One of the standard design exercises in my field is that of the
scenario: you imagine some people with as much precision as possible
about their gender, age, job, family, everyday problems. Then you try
to see how these people would behave with the new technologies under
discussion. Scenarios are important because they let us examine how
the technology will really work in context from the very first,
formative stages of the idea. Let me give you two simplified examples
in which I will not elaborate upon the people or their lifestyles,
but simply upon the kinds of technology we are envisioning.
This scenario was about baseball, but it could just as easily been
about gardening, or cooking, or news. It could even be about
advertisements. Suppose that advertisers always made available more
information about their products. Part of the interesting scenarios
that we have developed has advertising playing the role of providing
needed product information, so much so that people would request it.
Now imagine that, business of the world: consumers who beg you to
give more information about your products.
In fact, people generally do want more information about products
when they are ready to buy. Advertising is annoying because, in the
current mode of television, it interrupts the flow of events and,
moreover, is often not relevant. Newspaper and magazine
advertisements don't interfere nearly as much because the nature of
printed matter is such that advertisements are easy to skip when they
are not relevant, and equally easy to concentrate upon when they are.
TV doesn't have this property because of the sequential nature of the
information flow. As a result, ads are more useful and less annoying
in magazines and newspapers than on TV. Some of our scenarios show
how this pattern could change to the point that consumers might even
pay to see television advertisements.
Now look at another scenario -- school homework:
The basic scenario here is simple, although a bit optimistic: my
teen-age children would never work quite so cooperatively with their
parents. I present it here to show the potential of the marriage
between TV and the NII for education, in this case both to let the
family search for relevant information, but also to let them view
retrieved television clips.
Note how both scenarios capture the essence of our vision for future
television and information services: effortless traveling back and
forth. The basic scenarios, by the way, are possible today on any
computer hooked to the World Wide Web. What isn't possible is the
smooth integration with commercial television. These scenarios
require that viewers be able to direct their searches across the
Internet for relevant material, implying low bandwidth data
transmission from the home and text on the screen that is easy to
read. To make this possible, we need close to the same quality text
display now found on GUI-based computers, which is a far cry from
what today's TV set can display. And finally, there is the ability to
transfer text and images from one document to another.
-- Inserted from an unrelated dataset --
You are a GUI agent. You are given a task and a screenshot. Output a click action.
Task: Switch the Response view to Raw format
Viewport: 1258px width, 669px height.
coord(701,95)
In both of the scenarios and in any situation where a viewer requests
more information, the viewer is learning. This is the ideal situation
for education: allowing people to learn because they want to learn,
because the information being requested and read is interesting and
relevant to their concerns. Imagine when students can immediately
look up information on topics that interest them, and then display,
read, scan, and print out relevant findings. No longer is access
limited to textbooks or even the local library: the library has
become international.
I could present another dozen scenarios. The range of possibilities
is enormous, from education for elementary school, high school, and
college, for self-learning and business education. For home
improvement, for travel, hobbies, and entertainment. For work and for
play.
Note that we still maintain the distinction between "television" and
"computers." We do not believe that either will supplant the other.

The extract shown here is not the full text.